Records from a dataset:
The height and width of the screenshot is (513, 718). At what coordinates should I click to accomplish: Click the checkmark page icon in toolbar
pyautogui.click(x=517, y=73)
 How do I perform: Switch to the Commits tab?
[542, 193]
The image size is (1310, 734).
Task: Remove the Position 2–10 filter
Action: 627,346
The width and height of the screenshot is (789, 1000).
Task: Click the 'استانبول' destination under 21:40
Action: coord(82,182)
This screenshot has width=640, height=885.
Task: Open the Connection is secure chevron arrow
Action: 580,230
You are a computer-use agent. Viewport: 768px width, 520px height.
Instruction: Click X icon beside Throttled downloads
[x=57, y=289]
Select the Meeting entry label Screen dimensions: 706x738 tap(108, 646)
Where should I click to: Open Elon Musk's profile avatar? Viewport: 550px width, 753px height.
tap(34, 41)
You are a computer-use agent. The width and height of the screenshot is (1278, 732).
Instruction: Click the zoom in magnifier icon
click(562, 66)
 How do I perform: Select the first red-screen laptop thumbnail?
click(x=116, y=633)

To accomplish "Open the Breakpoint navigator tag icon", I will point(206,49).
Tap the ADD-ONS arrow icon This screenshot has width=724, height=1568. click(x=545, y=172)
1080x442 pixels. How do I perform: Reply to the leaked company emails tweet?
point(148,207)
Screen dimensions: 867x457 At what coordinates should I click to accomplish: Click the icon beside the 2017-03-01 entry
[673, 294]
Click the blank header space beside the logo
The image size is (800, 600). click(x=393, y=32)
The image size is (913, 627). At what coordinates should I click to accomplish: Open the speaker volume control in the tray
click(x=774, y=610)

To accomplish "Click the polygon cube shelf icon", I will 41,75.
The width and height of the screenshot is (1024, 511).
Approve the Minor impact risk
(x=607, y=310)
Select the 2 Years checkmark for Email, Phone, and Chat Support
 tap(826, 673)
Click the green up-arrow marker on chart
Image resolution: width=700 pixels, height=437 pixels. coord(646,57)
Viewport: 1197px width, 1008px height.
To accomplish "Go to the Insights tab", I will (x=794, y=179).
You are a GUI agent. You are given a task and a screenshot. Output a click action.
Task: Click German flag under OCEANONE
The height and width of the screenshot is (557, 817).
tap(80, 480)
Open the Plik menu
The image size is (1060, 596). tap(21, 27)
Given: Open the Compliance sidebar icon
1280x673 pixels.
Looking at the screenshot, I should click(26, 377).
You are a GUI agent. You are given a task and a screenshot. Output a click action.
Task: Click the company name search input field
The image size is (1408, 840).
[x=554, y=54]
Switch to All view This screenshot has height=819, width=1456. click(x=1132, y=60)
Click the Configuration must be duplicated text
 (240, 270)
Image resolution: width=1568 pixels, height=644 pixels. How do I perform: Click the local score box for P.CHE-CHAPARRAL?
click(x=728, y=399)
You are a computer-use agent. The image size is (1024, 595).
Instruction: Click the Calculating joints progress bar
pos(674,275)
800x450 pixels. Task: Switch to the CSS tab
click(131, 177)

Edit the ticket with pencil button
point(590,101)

WORK TO DO:
Quote every row above word for word, keeping each line as it stands.

SOLVED PROBLEM:
The height and width of the screenshot is (513, 718). At what coordinates should I click to accomplish: Click the checkmark page icon in toolbar
pyautogui.click(x=517, y=73)
 How do I perform: Switch to the Commits tab?
[542, 193]
The image size is (1310, 734).
Task: Remove the Position 2–10 filter
Action: 627,346
The width and height of the screenshot is (789, 1000).
Task: Click the 'استانبول' destination under 21:40
Action: coord(82,182)
This screenshot has width=640, height=885.
Task: Open the Connection is secure chevron arrow
Action: 580,230
You are a computer-use agent. Viewport: 768px width, 520px height.
Instruction: Click X icon beside Throttled downloads
[x=57, y=289]
Select the Meeting entry label Screen dimensions: 706x738 tap(108, 646)
Where should I click to: Open Elon Musk's profile avatar? Viewport: 550px width, 753px height.
tap(34, 41)
You are a computer-use agent. The width and height of the screenshot is (1278, 732).
Instruction: Click the zoom in magnifier icon
click(562, 66)
 How do I perform: Select the first red-screen laptop thumbnail?
click(x=116, y=633)

To accomplish "Open the Breakpoint navigator tag icon", I will point(206,49).
Tap the ADD-ONS arrow icon This screenshot has width=724, height=1568. click(x=545, y=172)
1080x442 pixels. How do I perform: Reply to the leaked company emails tweet?
point(148,207)
Screen dimensions: 867x457 At what coordinates should I click to accomplish: Click the icon beside the 2017-03-01 entry
[673, 294]
Click the blank header space beside the logo
The image size is (800, 600). click(x=393, y=32)
The image size is (913, 627). At what coordinates should I click to accomplish: Open the speaker volume control in the tray
click(x=774, y=610)

To accomplish "Click the polygon cube shelf icon", I will 41,75.
The width and height of the screenshot is (1024, 511).
Approve the Minor impact risk
(x=607, y=310)
Select the 2 Years checkmark for Email, Phone, and Chat Support
 tap(826, 673)
Click the green up-arrow marker on chart
Image resolution: width=700 pixels, height=437 pixels. coord(646,57)
Viewport: 1197px width, 1008px height.
To accomplish "Go to the Insights tab", I will (x=794, y=179).
You are a GUI agent. You are given a task and a screenshot. Output a click action.
Task: Click German flag under OCEANONE
The height and width of the screenshot is (557, 817).
tap(80, 480)
Open the Plik menu
The image size is (1060, 596). tap(21, 27)
Given: Open the Compliance sidebar icon
1280x673 pixels.
Looking at the screenshot, I should click(26, 377).
You are a GUI agent. You are given a task and a screenshot. Output a click action.
Task: Click the company name search input field
The image size is (1408, 840).
[x=554, y=54]
Switch to All view This screenshot has height=819, width=1456. click(x=1132, y=60)
Click the Configuration must be duplicated text
 (240, 270)
Image resolution: width=1568 pixels, height=644 pixels. How do I perform: Click the local score box for P.CHE-CHAPARRAL?
click(x=728, y=399)
You are a computer-use agent. The image size is (1024, 595).
Instruction: Click the Calculating joints progress bar
pos(674,275)
800x450 pixels. Task: Switch to the CSS tab
click(131, 177)

Edit the ticket with pencil button
point(590,101)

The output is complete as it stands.